Lab 08 — Snakemake
Key concepts and tools
Snakefile,rule,input,output,shellrule all— declaring target outputs- Wildcards (
{sample}) — generalization across samples expand()— generating lists of expected outputssnakemake --workflow-profile— cluster submissionconda:directive per rule- DAG: directed acyclic graph of rules
samtools sort,samtools index
Snakemake is an alternative workflow manager that reasons backward from desired output files rather than forward from inputs. This lab starts with a single-rule example to establish the syntax, then moves to a multi-sample pipeline that uses wildcards to generalize across samples without repeating code. You will fill in samtools sort and samtools index rules and specify their file dependencies, observe how Snakemake constructs the execution DAG, and run the pipeline on the cluster using a profile. The goal is not to replace Nextflow but to understand how a file-centric workflow manager thinks differently about the same problem.
Setup
Create the Snakemake conda environment from the provided YAML:
conda env create -f envs/snakemake_env.yml
conda activate snakemake_env
Part 1 — single/
Look at the Snakefile.
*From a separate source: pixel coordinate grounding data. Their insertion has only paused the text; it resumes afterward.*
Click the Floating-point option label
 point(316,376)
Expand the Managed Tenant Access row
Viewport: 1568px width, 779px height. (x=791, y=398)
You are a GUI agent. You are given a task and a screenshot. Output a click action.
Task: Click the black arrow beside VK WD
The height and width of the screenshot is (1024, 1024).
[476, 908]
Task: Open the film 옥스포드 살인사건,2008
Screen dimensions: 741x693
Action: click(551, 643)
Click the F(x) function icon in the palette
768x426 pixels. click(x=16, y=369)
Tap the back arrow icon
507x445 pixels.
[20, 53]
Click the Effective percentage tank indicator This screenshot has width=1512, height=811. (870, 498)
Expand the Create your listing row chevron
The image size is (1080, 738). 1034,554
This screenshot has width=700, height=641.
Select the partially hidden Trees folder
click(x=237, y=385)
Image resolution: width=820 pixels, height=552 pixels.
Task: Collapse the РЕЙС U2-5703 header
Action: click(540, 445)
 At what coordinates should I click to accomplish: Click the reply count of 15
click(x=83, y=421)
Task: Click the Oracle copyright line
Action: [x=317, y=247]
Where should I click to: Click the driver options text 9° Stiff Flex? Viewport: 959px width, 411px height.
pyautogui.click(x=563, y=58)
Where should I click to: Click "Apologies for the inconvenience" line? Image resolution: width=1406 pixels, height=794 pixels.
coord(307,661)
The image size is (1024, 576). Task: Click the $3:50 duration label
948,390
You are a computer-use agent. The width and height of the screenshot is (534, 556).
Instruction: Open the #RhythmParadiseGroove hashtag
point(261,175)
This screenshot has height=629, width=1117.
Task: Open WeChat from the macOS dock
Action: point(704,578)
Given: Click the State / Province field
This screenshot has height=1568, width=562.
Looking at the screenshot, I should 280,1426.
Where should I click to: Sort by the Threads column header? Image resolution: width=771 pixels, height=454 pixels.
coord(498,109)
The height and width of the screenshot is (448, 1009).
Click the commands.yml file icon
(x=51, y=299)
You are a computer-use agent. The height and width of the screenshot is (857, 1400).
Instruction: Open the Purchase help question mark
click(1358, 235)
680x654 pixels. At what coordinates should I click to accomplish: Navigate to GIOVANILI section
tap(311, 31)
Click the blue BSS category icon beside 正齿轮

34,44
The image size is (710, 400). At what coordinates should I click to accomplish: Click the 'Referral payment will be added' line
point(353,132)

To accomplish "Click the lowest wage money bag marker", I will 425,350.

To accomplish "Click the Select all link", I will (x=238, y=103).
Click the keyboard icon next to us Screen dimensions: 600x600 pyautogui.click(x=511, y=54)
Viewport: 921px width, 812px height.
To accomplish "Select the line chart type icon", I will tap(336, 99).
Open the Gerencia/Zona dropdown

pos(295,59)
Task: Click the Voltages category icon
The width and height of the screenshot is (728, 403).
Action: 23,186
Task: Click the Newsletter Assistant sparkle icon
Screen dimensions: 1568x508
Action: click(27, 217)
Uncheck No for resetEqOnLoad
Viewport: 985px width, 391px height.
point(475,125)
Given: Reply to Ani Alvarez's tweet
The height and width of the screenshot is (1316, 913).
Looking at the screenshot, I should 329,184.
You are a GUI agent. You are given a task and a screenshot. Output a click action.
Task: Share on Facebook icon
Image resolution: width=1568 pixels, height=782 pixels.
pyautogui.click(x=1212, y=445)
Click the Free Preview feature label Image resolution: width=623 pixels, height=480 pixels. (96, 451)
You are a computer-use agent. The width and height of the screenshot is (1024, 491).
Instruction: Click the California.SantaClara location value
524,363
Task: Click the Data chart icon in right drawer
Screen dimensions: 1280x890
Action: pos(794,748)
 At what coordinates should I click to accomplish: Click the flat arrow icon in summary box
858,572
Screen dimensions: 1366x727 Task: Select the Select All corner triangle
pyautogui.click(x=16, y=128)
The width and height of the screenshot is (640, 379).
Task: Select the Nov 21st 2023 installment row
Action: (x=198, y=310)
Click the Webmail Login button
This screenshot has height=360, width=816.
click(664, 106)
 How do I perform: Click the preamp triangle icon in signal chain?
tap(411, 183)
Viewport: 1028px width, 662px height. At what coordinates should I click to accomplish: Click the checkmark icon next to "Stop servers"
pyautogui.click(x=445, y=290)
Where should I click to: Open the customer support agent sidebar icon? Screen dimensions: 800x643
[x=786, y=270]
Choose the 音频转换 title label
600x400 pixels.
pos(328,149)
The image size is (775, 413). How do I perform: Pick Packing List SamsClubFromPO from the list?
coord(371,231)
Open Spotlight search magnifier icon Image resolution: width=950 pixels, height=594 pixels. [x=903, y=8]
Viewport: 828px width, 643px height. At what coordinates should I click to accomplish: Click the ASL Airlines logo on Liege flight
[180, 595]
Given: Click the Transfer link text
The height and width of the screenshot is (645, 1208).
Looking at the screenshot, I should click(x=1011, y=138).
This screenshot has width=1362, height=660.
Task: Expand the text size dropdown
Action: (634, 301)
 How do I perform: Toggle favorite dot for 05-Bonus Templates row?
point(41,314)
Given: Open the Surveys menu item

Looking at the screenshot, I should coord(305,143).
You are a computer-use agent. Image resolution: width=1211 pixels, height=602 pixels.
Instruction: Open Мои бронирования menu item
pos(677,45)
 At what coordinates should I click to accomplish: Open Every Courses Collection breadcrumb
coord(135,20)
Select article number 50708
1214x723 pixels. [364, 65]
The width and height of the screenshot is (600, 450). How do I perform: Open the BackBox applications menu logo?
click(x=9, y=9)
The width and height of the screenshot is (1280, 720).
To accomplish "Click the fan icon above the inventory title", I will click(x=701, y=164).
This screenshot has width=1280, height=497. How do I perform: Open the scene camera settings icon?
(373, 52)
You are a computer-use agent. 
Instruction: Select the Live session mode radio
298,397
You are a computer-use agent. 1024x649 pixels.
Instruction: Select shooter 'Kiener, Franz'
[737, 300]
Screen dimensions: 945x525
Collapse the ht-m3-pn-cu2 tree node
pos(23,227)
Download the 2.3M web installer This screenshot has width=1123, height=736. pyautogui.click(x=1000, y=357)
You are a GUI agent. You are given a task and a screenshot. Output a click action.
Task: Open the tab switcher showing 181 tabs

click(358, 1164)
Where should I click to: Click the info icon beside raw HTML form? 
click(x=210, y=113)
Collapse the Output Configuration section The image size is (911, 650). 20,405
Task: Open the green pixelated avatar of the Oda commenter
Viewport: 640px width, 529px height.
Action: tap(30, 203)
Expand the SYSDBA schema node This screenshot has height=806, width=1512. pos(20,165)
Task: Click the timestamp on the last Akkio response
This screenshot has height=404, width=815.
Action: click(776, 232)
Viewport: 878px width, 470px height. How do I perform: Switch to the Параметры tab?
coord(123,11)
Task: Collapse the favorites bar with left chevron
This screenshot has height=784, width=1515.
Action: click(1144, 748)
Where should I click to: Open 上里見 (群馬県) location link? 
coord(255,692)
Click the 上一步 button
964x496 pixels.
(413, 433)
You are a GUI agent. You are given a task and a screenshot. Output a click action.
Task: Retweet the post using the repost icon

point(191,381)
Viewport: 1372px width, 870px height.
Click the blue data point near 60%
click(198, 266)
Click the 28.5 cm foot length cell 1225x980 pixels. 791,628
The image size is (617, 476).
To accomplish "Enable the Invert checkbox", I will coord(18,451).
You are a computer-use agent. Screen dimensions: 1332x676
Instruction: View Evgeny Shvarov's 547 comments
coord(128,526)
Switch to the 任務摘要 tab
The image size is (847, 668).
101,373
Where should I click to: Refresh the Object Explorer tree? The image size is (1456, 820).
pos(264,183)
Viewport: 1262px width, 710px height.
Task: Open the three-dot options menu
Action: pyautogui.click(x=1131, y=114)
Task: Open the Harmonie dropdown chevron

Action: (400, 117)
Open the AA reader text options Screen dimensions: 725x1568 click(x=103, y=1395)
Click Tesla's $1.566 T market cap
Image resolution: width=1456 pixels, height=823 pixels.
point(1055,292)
It closely resembles the example from lecture: a rule all that declares the final target, and individual rules that specify how to produce each file.
snakemake -s Snakefile
Observe what is created and where. Snakemake checks for the existence of declared output files after each rule executes.
Part 2 — multi/
Look at the files in samples/. Note what portion of each filename is shared and what portion is unique.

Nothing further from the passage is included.